2. Tune Process Parameters: Work with process engineers to meticulously optimize the temperature profile, conveyor speed, and flux application for your specific equipment and materials.
3. Verify Bond Strength: Before long-term testing, conduct initial peel tests on the solder ribbons to ensure a strong mechanical bond is being formed.
4. Validate Long-Term Reliability: Perform extended thermal cycling tests (e.g., TC400 or TC600) on full-size prototype modules to assess solder joint fatigue.
5. Implement Post-Process QC: Make EL and IV testing a mandatory quality check after soldering on every production run to provide an immediate feedback loop on TCO layer health.

Frequently Asked Questions (FAQ)

What exactly is the TCO layer in an HJT cell?

The Transparent Conductive Oxide (TCO) is a micro-thin layer on an HJT cell’s surface. It has the unique property of being both transparent enough to let light reach the silicon and conductive enough to transport the generated electricity out of the cell.

Why can’t I just use my standard solder paste for HJT cells?

Standard solder pastes, such as those based on SAC alloys, require processing temperatures well over 200°C. As we’ve seen, temperatures exceeding 180°C will cause permanent, irreversible damage to the sensitive TCO layer of an HJT cell, leading to significant power loss.

What is thermal cycling and why is it so important for new alloys?

Thermal cycling is a reliability test that exposes a solar module to repeated temperature swings, typically from -40°C to +85°C. This simulates the stress a module endures over its 25+ year lifetime.
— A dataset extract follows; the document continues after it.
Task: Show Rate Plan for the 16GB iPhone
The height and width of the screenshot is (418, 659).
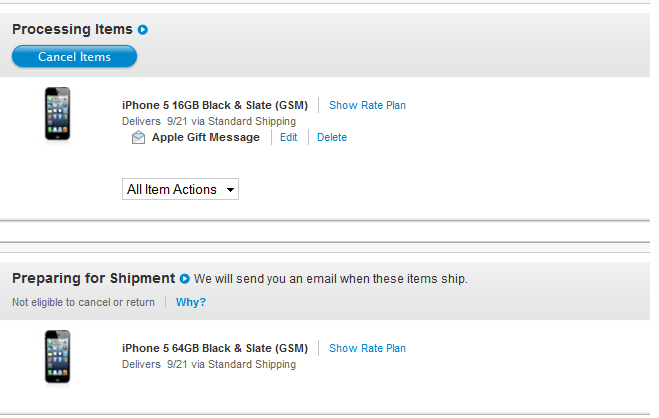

It’s especially critical for new, more brittle low-temperature solder alloys to ensure their joints won’t crack or fail prematurely in the field.
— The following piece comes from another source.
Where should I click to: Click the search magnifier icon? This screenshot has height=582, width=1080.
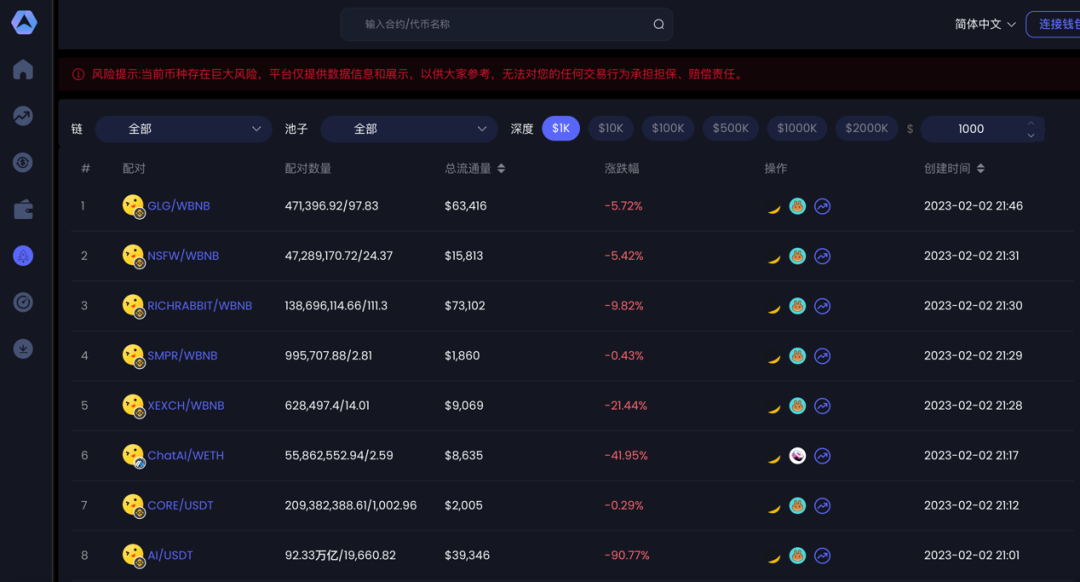(658, 24)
How do I know if my soldering process is damaging the cells?

The most effective way is through post-soldering inspection using an Electroluminescence (EL) tester and an IV-curve tracer. The EL image will reveal any dark, inactive areas caused by TCO damage, and the IV measurement will quantify the exact power loss compared to an undamaged cell.

Is BiSn the only low-temperature solder option?

While BiSn alloys are a common and well-studied option, the materials market is constantly innovating. Other low-temperature formulations exist, but every new alloy—regardless of its composition—must undergo the same rigorous qualification process to verify its long-term reliability.

From Fragile Cell to Bankable Module

The transition to HJT technology demands more than just new cells; it requires a new manufacturing philosophy. The soldering process must be elevated from a simple assembly step to a precise, scientifically validated procedure.

By respecting the 180°C thermal limit and rigorously qualifying low-temperature alloys for long-term durability, manufacturers can successfully navigate the challenges of HJT production. The path forward lies in a data-driven approach, where comprehensive material testing and lamination trials transform risk into reliability. This approach ensures the extraordinary efficiency promised by HJT cells is fully realized in a final, bankable solar module.